-- WHAT THIS TASK INVOLVES --
In the data below, find every line that has the string "agent", and copy it.

Stored data entries
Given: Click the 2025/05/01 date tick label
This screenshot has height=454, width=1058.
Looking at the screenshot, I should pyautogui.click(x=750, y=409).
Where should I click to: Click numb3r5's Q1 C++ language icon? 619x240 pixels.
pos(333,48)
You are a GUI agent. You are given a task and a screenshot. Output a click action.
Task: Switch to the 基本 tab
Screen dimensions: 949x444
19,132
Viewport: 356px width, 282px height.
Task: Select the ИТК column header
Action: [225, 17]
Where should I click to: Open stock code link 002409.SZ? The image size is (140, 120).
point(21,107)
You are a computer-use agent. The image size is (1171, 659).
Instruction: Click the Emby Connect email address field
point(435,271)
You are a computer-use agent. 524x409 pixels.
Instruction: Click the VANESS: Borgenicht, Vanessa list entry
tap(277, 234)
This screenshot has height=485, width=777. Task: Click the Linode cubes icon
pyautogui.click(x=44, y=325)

---

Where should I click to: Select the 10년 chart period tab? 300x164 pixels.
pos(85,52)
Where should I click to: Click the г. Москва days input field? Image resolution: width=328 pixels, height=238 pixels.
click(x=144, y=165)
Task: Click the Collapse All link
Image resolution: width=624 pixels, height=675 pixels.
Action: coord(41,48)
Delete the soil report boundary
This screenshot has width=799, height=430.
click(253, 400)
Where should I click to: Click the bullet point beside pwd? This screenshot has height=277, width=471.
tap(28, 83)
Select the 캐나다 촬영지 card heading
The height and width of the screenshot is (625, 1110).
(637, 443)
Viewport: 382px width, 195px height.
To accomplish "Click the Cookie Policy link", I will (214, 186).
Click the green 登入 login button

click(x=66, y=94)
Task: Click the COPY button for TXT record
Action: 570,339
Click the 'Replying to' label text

* * *

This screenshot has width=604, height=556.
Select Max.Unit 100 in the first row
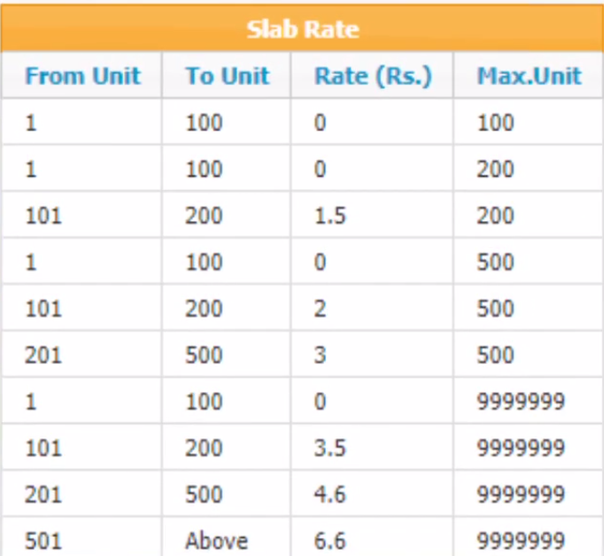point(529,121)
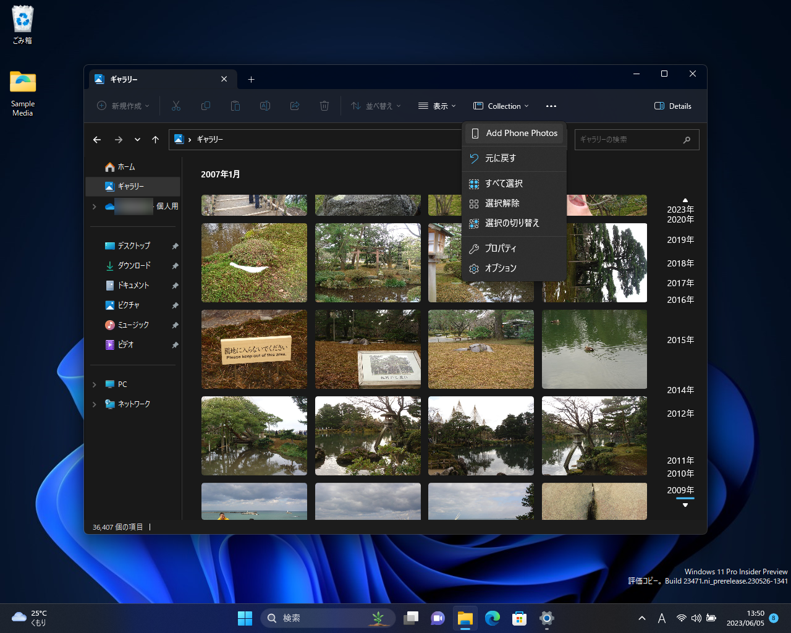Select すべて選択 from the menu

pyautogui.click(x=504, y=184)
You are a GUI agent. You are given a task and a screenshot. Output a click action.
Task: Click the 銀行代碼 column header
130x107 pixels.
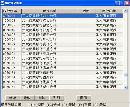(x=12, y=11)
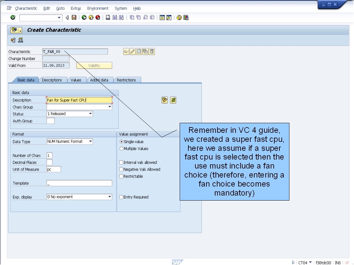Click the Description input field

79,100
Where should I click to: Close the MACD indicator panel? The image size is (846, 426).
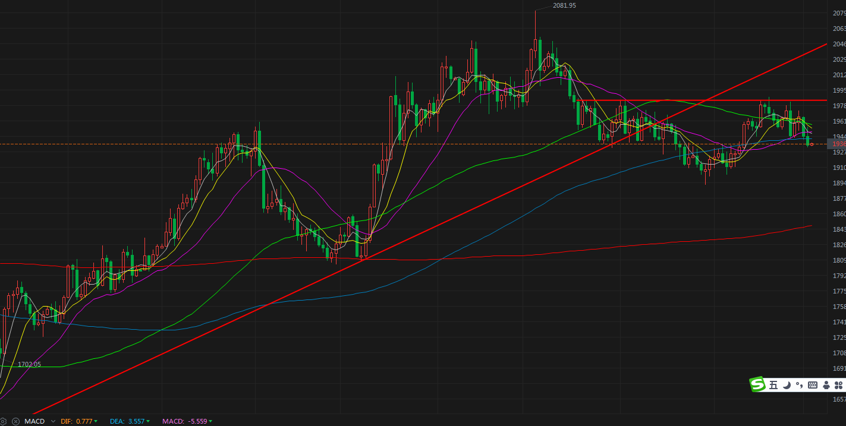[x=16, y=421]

-- ANSWER FOR THE TASK --
You are a GUI agent. You are given a task and a screenshot. Output a click action.
You are a computer-use agent. The image size is (1171, 659).
You are a computer-use agent. 524x409 pixels.
You are a GUI agent. You are given a task and a screenshot. Output a click action.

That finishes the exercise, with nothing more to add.